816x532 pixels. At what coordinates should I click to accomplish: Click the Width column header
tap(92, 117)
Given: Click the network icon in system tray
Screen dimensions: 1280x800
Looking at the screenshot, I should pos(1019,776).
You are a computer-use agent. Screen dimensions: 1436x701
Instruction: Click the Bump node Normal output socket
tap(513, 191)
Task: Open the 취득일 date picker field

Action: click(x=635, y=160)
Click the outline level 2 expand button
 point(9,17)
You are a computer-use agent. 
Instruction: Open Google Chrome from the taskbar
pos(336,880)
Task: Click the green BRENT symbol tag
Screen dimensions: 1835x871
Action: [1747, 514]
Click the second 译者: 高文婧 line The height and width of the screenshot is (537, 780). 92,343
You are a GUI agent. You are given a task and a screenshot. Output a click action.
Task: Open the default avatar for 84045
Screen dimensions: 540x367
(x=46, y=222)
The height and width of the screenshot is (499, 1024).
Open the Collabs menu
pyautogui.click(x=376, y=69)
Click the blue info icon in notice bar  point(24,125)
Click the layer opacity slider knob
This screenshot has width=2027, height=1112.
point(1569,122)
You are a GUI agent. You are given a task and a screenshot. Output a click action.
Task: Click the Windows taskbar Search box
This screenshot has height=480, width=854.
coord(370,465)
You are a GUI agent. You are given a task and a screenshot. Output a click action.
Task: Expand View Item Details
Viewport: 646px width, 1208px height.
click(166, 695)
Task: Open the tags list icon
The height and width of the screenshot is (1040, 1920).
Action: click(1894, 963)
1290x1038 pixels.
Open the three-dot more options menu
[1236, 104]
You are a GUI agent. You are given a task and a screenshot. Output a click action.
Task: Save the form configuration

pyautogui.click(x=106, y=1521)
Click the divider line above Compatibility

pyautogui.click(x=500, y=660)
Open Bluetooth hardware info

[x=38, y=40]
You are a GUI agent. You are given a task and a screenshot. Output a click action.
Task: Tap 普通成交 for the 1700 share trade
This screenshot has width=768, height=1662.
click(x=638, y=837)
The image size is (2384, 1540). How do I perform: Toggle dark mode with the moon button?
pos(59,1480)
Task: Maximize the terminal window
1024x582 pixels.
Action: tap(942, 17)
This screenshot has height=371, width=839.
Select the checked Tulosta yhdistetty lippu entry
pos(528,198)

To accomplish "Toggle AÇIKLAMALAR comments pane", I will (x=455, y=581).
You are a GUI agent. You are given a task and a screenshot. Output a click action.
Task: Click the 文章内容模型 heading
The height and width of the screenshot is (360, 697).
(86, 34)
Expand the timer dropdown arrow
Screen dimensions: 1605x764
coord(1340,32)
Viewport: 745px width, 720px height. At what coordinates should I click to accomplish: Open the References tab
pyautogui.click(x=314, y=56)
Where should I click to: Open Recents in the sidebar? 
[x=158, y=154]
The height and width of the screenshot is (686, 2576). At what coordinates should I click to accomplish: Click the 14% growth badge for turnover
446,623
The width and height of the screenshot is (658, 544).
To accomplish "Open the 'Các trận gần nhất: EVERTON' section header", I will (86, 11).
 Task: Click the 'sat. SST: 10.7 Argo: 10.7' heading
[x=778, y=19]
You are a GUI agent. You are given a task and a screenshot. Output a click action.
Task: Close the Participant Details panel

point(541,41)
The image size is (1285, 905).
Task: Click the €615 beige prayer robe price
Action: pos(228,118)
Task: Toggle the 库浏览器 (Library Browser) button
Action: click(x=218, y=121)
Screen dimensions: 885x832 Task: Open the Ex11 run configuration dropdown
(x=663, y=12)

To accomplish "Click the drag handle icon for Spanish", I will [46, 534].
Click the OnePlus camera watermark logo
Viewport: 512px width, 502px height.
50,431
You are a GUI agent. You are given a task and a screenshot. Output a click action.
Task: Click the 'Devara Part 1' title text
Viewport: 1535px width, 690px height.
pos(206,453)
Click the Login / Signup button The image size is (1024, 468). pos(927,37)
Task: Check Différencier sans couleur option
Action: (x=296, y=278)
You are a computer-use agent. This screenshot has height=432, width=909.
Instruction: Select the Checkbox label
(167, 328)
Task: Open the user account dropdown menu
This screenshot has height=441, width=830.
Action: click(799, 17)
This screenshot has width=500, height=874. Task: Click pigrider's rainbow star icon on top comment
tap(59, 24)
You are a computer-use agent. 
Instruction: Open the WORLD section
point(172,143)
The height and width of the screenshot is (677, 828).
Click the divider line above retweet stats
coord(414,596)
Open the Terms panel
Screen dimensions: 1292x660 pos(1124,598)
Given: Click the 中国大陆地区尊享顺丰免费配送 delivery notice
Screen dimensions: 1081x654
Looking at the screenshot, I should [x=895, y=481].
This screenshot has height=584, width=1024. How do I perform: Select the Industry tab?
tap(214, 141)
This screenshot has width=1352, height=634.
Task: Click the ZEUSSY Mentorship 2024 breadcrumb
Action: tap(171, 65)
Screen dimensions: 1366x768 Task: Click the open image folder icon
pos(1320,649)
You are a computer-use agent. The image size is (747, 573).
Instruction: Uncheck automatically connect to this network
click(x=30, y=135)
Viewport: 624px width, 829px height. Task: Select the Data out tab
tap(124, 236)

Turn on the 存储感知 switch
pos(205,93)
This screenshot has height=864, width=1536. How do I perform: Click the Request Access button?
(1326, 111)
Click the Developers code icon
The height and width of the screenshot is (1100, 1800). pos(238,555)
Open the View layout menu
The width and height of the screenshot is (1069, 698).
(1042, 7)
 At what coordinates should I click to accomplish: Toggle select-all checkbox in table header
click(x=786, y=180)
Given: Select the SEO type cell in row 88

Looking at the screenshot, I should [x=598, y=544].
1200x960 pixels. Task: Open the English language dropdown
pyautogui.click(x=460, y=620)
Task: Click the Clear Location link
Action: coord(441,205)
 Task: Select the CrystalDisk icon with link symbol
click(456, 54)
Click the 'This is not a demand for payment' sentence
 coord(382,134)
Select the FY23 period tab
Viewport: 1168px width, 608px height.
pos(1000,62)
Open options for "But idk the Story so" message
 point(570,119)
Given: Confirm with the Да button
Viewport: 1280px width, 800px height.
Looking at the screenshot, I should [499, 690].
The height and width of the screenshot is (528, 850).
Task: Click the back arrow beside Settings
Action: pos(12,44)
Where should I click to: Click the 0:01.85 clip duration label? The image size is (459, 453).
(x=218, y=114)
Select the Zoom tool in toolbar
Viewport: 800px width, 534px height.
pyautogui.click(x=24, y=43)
--
• **The task**
Beginning with the first line of the listing above, please write out every line exactly until you reach the line that contains "Task: Open the default avatar for 84045", and include that one too.

• **Problem solution**
816x532 pixels. At what coordinates should I click to accomplish: Click the Width column header
tap(92, 117)
Given: Click the network icon in system tray
Screen dimensions: 1280x800
Looking at the screenshot, I should pos(1019,776).
You are a computer-use agent. Screen dimensions: 1436x701
Instruction: Click the Bump node Normal output socket
tap(513, 191)
Task: Open the 취득일 date picker field

Action: click(x=635, y=160)
Click the outline level 2 expand button
 point(9,17)
You are a computer-use agent. 
Instruction: Open Google Chrome from the taskbar
pos(336,880)
Task: Click the green BRENT symbol tag
Screen dimensions: 1835x871
Action: [1747, 514]
Click the second 译者: 高文婧 line The height and width of the screenshot is (537, 780). 92,343
You are a GUI agent. You are given a task and a screenshot. Output a click action.
Task: Open the default avatar for 84045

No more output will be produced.